Records provided ->
********************
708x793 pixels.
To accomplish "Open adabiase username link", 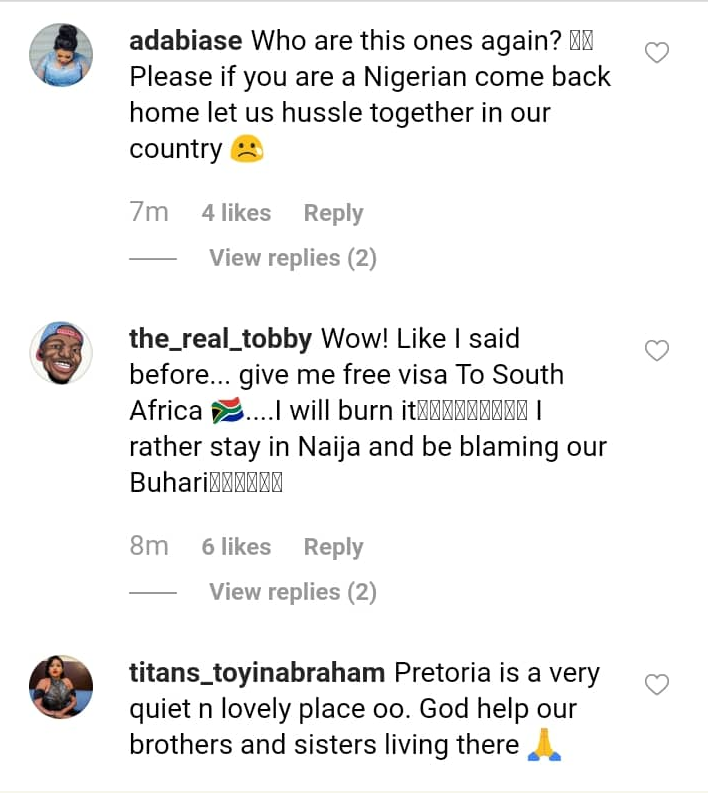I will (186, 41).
********************
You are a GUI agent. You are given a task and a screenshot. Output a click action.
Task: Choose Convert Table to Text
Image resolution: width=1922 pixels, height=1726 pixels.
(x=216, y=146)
********************
Problem to solve -> Please arrange the records from the line containing "You are a GUI" through the line containing "(x=216, y=146)" as a numbered list, omitting any blank lines.

Written response ->
1. You are a GUI agent. You are given a task and a screenshot. Output a click action.
2. Task: Choose Convert Table to Text
3. Image resolution: width=1922 pixels, height=1726 pixels.
4. (x=216, y=146)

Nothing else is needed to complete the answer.